- **Arbeitsauftrag A**
Wiederhole die folgenden Zeilen aus der Auflistung wortgetreu: Beginne bei der Zeile mit „770x461 pixels.“ und höre nach der Zeile mit „The width and“ auf.

- **Seitentext**

__________________________________________________

Wie sich der Weg zur Digital School klug gestalten lässt
Saarbrücken, September 2017 - Diana Dikke hat als Senior Research Professional bei der IMC AG das EU-Projekt Go-Lab, das Schülern in ganz Europa Zugang zu Online-Laboren zu verschiedensten Themen bietet, mitbegleitet. Im Interview berichtet die Expertin für Innovation und Forschung im Bereich der digitalen Weiterbildung über den Nachholbedarf an deutschen Schulen, was das Lernen mit digitalen Medien angeht und verrät, wie Schulen und Lehrer mithilfe von Online-Laboren und des Flipped-Classroom Ansatzes die Unterrichtszeit lebendiger gestalten und gleichzeitig effizienter nutzen können.
Welchen Stellenwert besitzen eLearning und digitale Lernumgebungen heute im Unterricht an deutschen Schulen?
Diana Dikke: Digitale Lernumgebungen und Content werden momentan in deutschen Schulen kaum genutzt. Auch einen zentralisierten, durch die Bildungsministerien oder durch die Schulleitung koordinierten und geförderten Einsatz digitaler Lernkonzepte gibt es bislang nicht. Hinzu kommt die mangelhafte IT-Ausstattung zahlreicher Schulen. Trotz dieser Missstände lassen sich allerdings auch diverse Beispiele für positive Einzelinitiativen anführen, die häufig durch die Lehrkräfte selbst vorangetrieben werden. Zum Beispiel integrieren manche Lehrer digitale Medien in Eigenregie in den Unterricht. Es gibt auch teilweise sehr engagierte Lehrkräfte, die den Einsatz digitaler Medien innerhalb ihrer Schule oder sogar auf regionaler Ebene vorantreiben.

__________________________________________________

Eine Folge von Datensätzen
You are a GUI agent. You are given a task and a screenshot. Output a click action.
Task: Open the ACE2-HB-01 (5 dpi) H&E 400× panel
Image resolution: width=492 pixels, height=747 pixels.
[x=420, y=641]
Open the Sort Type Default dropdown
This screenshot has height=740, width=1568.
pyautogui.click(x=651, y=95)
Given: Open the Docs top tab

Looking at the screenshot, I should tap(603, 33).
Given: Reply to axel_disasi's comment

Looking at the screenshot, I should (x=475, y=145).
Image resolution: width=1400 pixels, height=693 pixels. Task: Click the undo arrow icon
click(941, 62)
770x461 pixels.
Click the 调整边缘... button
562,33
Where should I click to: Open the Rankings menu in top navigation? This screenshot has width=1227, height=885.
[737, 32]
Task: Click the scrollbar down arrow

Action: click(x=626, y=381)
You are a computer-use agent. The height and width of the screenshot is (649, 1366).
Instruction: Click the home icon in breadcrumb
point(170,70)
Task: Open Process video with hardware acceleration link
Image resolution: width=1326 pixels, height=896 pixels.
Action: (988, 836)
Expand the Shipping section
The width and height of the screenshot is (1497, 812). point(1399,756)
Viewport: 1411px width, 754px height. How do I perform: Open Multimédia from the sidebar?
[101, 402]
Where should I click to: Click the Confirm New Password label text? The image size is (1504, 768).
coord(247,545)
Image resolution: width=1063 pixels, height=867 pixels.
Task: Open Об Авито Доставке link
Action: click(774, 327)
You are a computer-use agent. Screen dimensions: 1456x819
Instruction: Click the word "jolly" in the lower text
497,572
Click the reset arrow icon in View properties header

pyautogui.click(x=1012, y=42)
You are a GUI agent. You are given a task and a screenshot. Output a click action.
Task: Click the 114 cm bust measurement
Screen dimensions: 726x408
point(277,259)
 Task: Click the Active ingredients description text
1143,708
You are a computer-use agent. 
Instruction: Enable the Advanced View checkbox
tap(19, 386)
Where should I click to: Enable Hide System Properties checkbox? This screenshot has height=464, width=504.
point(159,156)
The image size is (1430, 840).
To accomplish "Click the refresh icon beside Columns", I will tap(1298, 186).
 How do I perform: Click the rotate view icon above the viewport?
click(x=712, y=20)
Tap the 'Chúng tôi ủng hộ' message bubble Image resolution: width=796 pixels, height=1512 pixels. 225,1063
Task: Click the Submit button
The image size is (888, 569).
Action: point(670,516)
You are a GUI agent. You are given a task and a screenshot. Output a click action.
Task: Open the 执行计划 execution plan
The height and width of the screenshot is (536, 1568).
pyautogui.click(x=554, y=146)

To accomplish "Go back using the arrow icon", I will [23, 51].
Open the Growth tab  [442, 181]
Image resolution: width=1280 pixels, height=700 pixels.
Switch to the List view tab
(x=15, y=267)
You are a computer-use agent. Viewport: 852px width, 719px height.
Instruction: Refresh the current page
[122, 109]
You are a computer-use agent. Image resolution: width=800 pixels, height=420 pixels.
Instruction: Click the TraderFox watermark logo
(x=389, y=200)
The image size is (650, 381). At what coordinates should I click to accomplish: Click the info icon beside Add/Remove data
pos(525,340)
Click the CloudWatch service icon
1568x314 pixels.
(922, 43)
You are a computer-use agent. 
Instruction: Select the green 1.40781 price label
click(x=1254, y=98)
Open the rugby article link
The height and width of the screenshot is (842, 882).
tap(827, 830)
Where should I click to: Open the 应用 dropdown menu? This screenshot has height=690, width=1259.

__________________________________________________

- **Arbeitsauftrag B**
Gib einen Abschnitt aus dem Interview zur Digital School wortgetreu wieder: Setze bei den Wörtern „Diana Dikke: Digitale“ ein und ende nach den Wörtern „regionaler Ebene vorantreiben.“.

- **Vollständige Antwort A**
770x461 pixels.
Click the 调整边缘... button
562,33
Where should I click to: Open the Rankings menu in top navigation? This screenshot has width=1227, height=885.
[737, 32]
Task: Click the scrollbar down arrow

Action: click(x=626, y=381)
You are a computer-use agent. The height and width of the screenshot is (649, 1366).
Instruction: Click the home icon in breadcrumb
point(170,70)
Task: Open Process video with hardware acceleration link
Image resolution: width=1326 pixels, height=896 pixels.
Action: (988, 836)
Expand the Shipping section
The width and height of the screenshot is (1497, 812). point(1399,756)

- **Vollständige Antwort B**
Diana Dikke: Digitale Lernumgebungen und Content werden momentan in deutschen Schulen kaum genutzt. Auch einen zentralisierten, durch die Bildungsministerien oder durch die Schulleitung koordinierten und geförderten Einsatz digitaler Lernkonzepte gibt es bislang nicht. Hinzu kommt die mangelhafte IT-Ausstattung zahlreicher Schulen. Trotz dieser Missstände lassen sich allerdings auch diverse Beispiele für positive Einzelinitiativen anführen, die häufig durch die Lehrkräfte selbst vorangetrieben werden. Zum Beispiel integrieren manche Lehrer digitale Medien in Eigenregie in den Unterricht. Es gibt auch teilweise sehr engagierte Lehrkräfte, die den Einsatz digitaler Medien innerhalb ihrer Schule oder sogar auf regionaler Ebene vorantreiben.